Called Whiteness History Month, the project at Portland Community College will look at employment, education and criminal justice systems that carry privileges or advantages based on race.

"Racism is about how institutions are structured ... to benefit some people at the expense of others," said Luke Givens, multicultural center coordinator at the college and a member of the project planning committee.

The project set for April also aims to spark conversations about racism and diversity while inspiring creative solutions to social issues that stem from racism.

Among other things, it will ask how whiteness is socially constructed and in what ways does it emerge from a legacy of conquest, colonialism and American enterprise, according to the project website.

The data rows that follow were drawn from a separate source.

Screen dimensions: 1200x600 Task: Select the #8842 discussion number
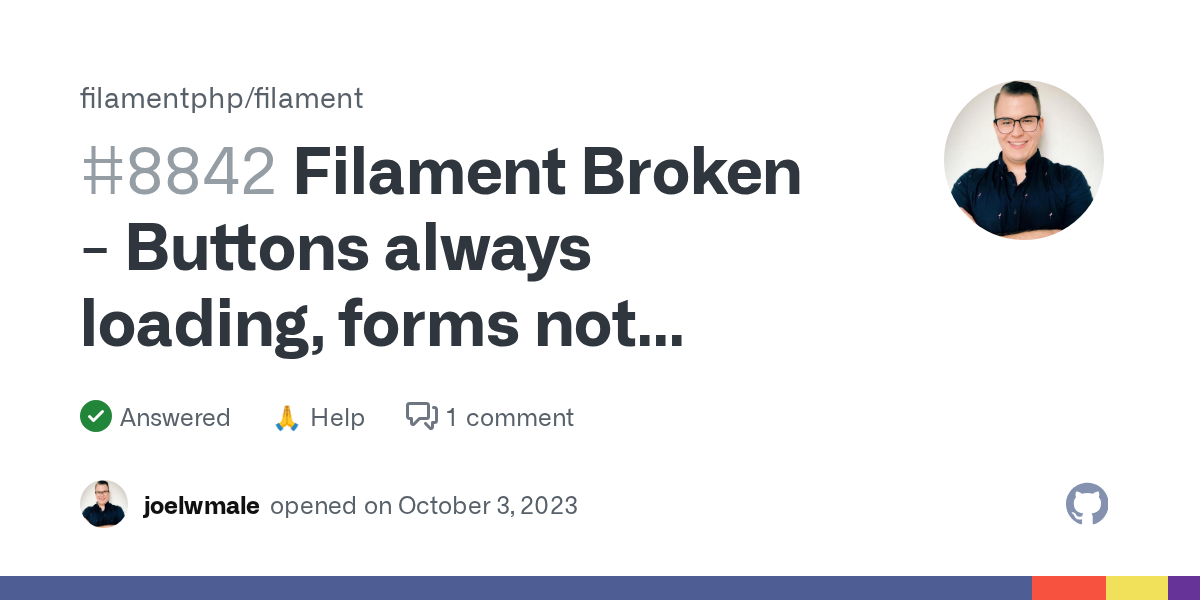click(x=178, y=172)
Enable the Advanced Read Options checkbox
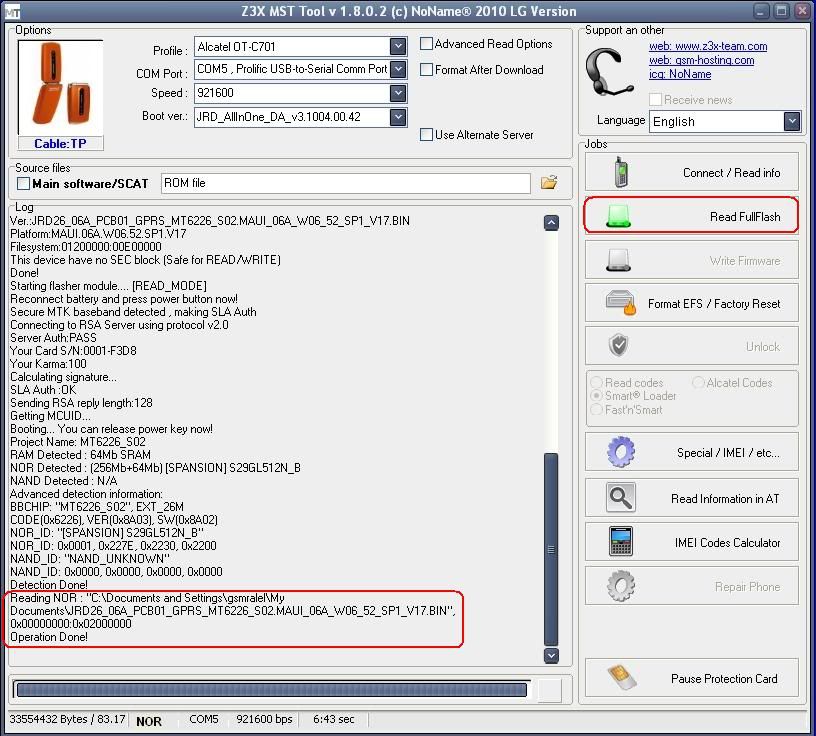This screenshot has width=816, height=736. tap(427, 44)
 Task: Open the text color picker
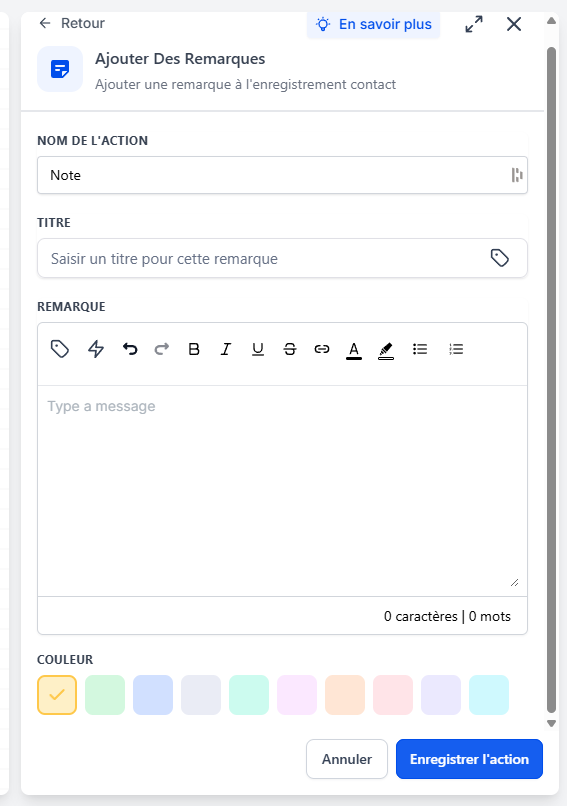click(x=354, y=351)
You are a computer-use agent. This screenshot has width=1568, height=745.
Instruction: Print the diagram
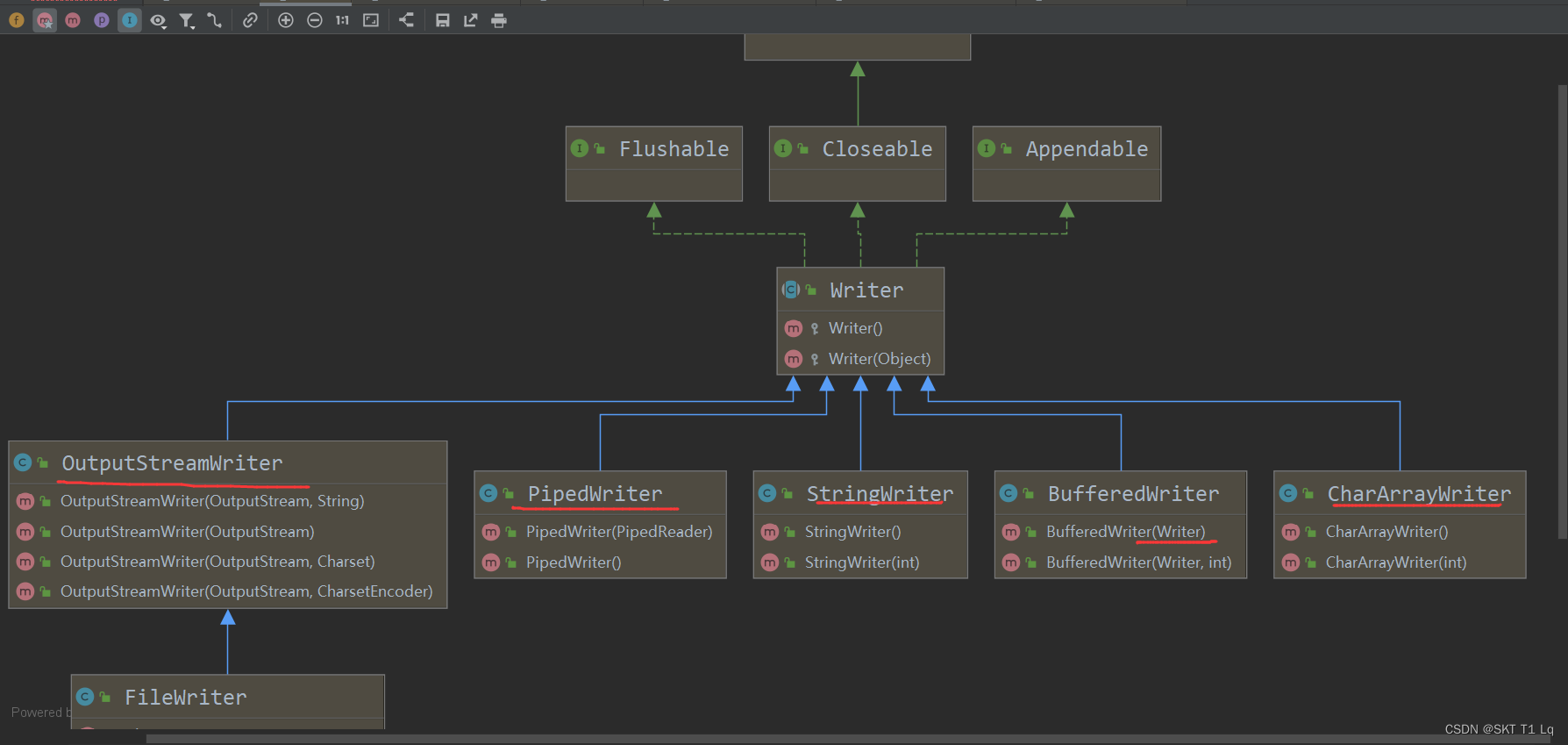pos(499,20)
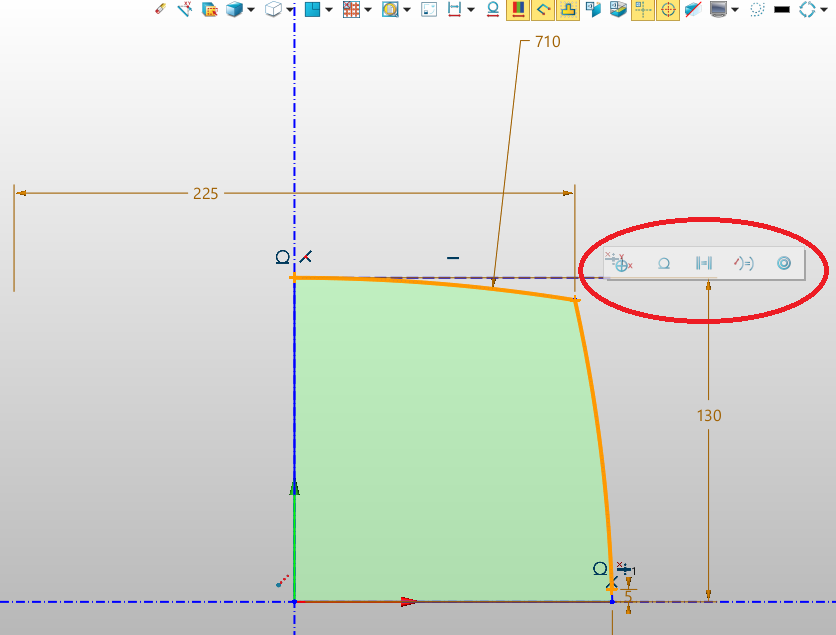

Peter Fricke, a reporter for the conservative online news organization Campus Reform, wrote that the school was planning "to devote an entire month to 'whiteness'-shaming."

Fricke said a PCC student reached out to him with concerns the project could be biased, and he concluded the concept of whiteness was ambiguous and negative.

"I searched in vain for anything, for a positive attitude about the concept," he told The Associated Press. "But it was exclusively focused on the relationship between whiteness and racism, which is not something most people would embrace."

Givens said making white people feel bad is not the intention of the project.

Whiteness History Month "is not about shaming, it's not about blaming" and instead examines history and goes to the core of what creates racism in the first place, he said.

Givens noted that conversations about racism too often focus on minorities and the problems they face instead of the structure that creates it.

The concept of the project is similar to that explored in whiteness studies, a relatively new academic field.

Officials at PCC, which does not offer the course, said the field is effective in bringing out voices that aren't usually included in debates on racism.

PCC said on the website about the project that it has struggled to improve diversity and racial equity on campus.

PCC is Oregon's largest post-secondary school, serving nearly 90,000 full-time and part-time students. Sixty-eight percent are white, 11 percent are Hispanic, 8 percent are Asian or Pacific Islander, and 6 percent are African American.

The school's demographics mirror those of Portland, known as one of the whitest cities among the nation's largest metro areas.

Whiteness History Month is much needed, given Oregon's troubled history with race, said Kayse Jama, executive director of the nonprofit Center for Intercultural Organizing.

Oregon was the only state admitted to the Union with a law that totally excluded blacks from the state. Later, blacks were barred from buying homes or restricted to living in undesirable parts to town.

"We need to go beyond the Oregon blindness, because there's a tendency in Oregon to shy away from talking about racism," Jama said.